Crítica | Ficha técnica

A obesidade chega aos cinemas, mais mórbida do que nunca, em A Baleia (The Whale), de Darren Aronofsky. Diretor, aliás, que sabe como retratar o lado obscuro da vida. O Lutador (The Wrestler, 2008), Cisne Negro (Black Swan, 2010) e Mãe! (Mother!, 2017) comprovam isso. Talentoso, esse cineasta novaiorquino consegue emocionar o público mesmo quando adapta uma peça teatral para as telas, como é o caso do filme desta crítica, baseado em obra do próprio roteirista Samuel D. Hunter.

A origem nos palcos é evidente no filme. Para começar, praticamente todas as cenas se passam dentro do apartamento do protagonista Charlie (Brendan Fraser), detalhe que reforça sua narrativa, pois esse personagem principal não sai de casa, por causa de sua obesidade. Mas, interage com alguns outros personagens, que se deslocam até sua moradia (como que para facilitar a montagem do cenário no teatro). E com eles Charlie contracena utilizando muitos diálogos, que sustentam toda a dramaticidade do enredo.

Sombrio e claustrofóbico

A Baleia apresenta um tom sombrio até um pouco antes da cena final. O apartamento parece claustrofóbico, pois as cenas quase que só se restringem à sala integrada com a cozinha. Sabiamente, Aronofsky adota o formato de tela 1.33 : 1, quase quadrado, próximo aos televisores antigos, o que torna ainda mais limitado o espaço pró-fílmico, assim enfatizando as proporções gigantescas do protagonista. A fotografia escura acentua esse tom sombrio.

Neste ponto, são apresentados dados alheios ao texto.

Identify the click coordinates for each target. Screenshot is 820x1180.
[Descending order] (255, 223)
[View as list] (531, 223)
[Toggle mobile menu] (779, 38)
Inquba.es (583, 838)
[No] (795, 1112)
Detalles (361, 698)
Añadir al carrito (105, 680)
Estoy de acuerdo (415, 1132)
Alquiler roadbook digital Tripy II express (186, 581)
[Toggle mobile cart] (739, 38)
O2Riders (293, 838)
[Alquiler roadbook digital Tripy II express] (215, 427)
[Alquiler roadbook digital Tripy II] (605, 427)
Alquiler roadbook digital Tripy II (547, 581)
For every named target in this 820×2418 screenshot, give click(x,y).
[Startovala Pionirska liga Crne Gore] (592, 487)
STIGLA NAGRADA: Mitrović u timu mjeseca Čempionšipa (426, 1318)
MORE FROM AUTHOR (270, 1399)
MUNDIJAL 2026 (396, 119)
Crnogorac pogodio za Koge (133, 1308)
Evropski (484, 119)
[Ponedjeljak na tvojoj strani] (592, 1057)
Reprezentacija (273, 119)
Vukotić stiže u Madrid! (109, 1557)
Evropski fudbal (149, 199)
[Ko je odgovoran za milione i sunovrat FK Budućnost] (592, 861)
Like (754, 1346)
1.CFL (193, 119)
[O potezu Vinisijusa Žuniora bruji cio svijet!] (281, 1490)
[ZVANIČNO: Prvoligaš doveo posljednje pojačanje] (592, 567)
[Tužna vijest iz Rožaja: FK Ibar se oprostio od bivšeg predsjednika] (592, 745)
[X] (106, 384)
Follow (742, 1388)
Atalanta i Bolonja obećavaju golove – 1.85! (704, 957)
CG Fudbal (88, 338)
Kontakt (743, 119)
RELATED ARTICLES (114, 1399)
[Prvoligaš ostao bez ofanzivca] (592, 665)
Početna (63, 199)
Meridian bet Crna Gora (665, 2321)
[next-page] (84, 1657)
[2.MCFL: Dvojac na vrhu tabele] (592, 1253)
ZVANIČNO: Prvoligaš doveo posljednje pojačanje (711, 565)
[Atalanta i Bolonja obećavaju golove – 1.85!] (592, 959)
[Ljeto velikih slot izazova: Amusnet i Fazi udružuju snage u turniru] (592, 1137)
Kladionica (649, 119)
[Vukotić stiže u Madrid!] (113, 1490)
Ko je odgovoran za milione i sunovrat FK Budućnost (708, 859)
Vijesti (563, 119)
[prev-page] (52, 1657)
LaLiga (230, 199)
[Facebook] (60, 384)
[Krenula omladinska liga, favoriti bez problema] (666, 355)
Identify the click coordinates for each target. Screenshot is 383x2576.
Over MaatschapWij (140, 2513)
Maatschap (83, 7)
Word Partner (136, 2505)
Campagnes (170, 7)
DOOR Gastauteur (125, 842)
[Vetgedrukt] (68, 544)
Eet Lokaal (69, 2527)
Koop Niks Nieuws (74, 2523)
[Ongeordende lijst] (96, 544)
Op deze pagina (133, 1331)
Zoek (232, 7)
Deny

Além disso, parece que sempre chove lá fora, um empecilho a mais para uma já quase impossível saída de Charlie, ainda mais porque o seu apartamento fica no segundo piso de um conjunto sem elevadores. Da mesma forma, a chuva representa um motivo adicional para que ninguém o visite.

Os visitantes

Entre os seus visitantes, a mais recorrente é Liz (Hong Chau), oficialmente sua enfermeira, mas que na verdade é sua amiga. O filme revela sua ligação íntima com Charlie logo na primeira metade, e se relaciona com a profunda perda que disparou o seu distúrbio alimentar. Entra em cena, também, Ellie (Sadie Sink), a filha de Charlie a quem ele não vê há nove anos, quando ele deixou a esposa para viver com um de seus alunos. É a última oportunidade para ele se conciliar com a garota, agora com 17. Porém, ela é arredia e rebelde.

Enfim, todos os poucos personagens do filme possuem sua importância narrativa. Até o entregador de pizza Dan, a quem Charlie só vê pelas sombras da janela, e com quem conversa gradativamente mais. A tentativa de aproximação desse rapaz, no entanto, se interrompe quando ele vê o aspecto físico de seu cliente. Para Charlie, a reação de Dan é a dura constatação do impacto que sua imagem tem nas pessoas.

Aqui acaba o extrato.